All statistical methods are reported and comprehensively described. It is important to differentiate between the “classical” (analysis of variance + post hoc test) and novel approaches (e.g. standard effect size analyses) until the risk assessment community has accepted the latter approaches. The statistical analysis plan is explicit regarding what mistakes/shortcomings should be avoided. Furthermore, raw data are made available to third parties to allow for an independent analysis.

Concluding remarks

Taken together, nine criteria to evaluate the scientific quality of rat and mouse feeding trials with whole food/feed derived from genetically modified plants are proposed and a number of specific aspects to be taken into account in conjunction with these individual quality criteria are addressed. It is recommended that the quality assessment of a feeding trial in the frame of a regulatory decision process is made on a case-by-case basis considering all relevant quality criteria proposed in this letter. It is important to note that a feeding trial does not automatically provide useful information simply because it meets the nine proposed criteria.
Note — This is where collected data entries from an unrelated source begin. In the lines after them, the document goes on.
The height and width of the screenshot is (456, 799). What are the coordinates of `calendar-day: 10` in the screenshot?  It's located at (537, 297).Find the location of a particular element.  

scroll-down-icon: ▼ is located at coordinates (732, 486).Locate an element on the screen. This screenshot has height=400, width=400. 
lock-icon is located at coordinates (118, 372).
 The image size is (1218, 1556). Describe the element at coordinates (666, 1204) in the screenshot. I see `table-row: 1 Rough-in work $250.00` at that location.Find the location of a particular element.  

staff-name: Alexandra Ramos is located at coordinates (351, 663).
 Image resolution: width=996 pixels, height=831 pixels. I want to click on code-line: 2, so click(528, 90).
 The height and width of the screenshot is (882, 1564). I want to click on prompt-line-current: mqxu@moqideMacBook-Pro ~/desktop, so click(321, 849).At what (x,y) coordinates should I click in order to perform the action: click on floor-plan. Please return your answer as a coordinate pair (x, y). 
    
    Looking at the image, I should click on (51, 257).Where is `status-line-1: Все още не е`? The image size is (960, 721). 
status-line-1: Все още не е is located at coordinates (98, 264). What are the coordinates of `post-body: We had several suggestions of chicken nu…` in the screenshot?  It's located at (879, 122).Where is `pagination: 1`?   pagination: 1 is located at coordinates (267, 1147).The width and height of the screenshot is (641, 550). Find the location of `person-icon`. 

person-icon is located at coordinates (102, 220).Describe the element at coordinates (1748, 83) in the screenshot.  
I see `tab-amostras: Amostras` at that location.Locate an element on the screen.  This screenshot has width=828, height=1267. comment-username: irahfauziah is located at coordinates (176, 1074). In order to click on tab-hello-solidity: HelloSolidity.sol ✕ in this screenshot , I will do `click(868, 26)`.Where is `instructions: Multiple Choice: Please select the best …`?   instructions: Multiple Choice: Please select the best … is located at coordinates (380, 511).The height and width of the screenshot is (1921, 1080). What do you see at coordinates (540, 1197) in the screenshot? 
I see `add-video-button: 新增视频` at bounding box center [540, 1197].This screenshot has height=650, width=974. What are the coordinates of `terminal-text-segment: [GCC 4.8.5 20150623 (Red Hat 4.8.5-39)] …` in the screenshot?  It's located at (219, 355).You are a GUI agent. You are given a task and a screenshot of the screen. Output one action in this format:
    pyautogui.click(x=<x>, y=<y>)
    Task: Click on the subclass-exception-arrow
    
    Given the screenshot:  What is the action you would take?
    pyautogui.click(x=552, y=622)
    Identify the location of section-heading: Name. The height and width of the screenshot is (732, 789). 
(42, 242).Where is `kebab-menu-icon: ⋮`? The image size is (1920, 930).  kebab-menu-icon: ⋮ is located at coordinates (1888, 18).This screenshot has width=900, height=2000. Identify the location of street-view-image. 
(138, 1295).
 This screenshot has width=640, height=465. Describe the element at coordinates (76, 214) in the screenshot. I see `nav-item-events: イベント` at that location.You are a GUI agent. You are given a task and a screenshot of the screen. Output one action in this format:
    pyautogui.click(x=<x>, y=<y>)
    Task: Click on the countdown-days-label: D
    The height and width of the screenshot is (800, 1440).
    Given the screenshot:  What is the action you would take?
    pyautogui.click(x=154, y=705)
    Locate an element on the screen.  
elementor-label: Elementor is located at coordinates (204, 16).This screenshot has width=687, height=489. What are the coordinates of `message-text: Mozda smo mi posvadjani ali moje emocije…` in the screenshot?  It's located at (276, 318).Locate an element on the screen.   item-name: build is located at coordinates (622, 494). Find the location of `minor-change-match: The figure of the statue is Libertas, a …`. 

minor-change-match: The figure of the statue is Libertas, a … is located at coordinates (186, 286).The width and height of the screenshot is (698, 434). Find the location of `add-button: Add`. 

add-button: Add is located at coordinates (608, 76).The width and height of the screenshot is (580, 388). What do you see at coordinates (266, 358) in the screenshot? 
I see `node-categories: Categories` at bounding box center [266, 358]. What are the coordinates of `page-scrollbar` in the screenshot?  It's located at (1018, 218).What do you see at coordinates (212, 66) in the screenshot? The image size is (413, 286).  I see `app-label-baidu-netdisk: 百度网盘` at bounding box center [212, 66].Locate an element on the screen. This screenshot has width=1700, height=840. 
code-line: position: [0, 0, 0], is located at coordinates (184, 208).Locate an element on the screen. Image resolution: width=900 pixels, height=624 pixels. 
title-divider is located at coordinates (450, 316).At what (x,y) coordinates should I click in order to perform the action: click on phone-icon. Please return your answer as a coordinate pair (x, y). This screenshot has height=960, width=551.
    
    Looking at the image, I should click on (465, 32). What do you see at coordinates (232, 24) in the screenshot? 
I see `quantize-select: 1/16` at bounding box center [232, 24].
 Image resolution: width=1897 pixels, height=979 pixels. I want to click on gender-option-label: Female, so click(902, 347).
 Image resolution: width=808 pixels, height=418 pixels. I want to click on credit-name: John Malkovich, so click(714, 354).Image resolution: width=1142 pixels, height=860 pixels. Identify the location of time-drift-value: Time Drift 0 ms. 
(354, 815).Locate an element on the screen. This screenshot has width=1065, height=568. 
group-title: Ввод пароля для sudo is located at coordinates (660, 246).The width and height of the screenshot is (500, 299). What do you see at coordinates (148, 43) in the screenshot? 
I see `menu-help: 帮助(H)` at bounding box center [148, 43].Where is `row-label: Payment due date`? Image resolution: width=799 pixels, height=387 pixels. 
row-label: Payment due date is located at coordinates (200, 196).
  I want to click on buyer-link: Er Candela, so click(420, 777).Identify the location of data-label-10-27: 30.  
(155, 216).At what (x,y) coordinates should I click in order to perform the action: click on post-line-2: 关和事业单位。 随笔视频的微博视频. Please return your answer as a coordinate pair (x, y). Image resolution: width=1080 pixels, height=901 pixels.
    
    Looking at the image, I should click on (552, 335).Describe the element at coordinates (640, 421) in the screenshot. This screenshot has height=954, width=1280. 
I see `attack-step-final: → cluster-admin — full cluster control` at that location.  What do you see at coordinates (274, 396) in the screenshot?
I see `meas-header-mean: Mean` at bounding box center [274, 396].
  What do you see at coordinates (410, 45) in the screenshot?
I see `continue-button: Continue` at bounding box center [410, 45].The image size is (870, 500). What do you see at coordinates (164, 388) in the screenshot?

Only in case a trigger is available from the initial molecular, compositional, phenotypic and/or agronomic analyses and therefore the rationale of the study prior to testing is formulated in form of hypotheses regarding specific endpoints, feeding trials with whole food/feed may provide an added scientific value for the risk assessment of GM crops.

It is expected that this letter will trigger a broader scientific debate on the quality of rodent feeding trials with whole food/feed, and for this purpose, contributions are welcome in the Discussion Forum established by the scientific coordinators of the European research projects GRACE, G-TwYST and GMO90+ in Archives of Toxicology.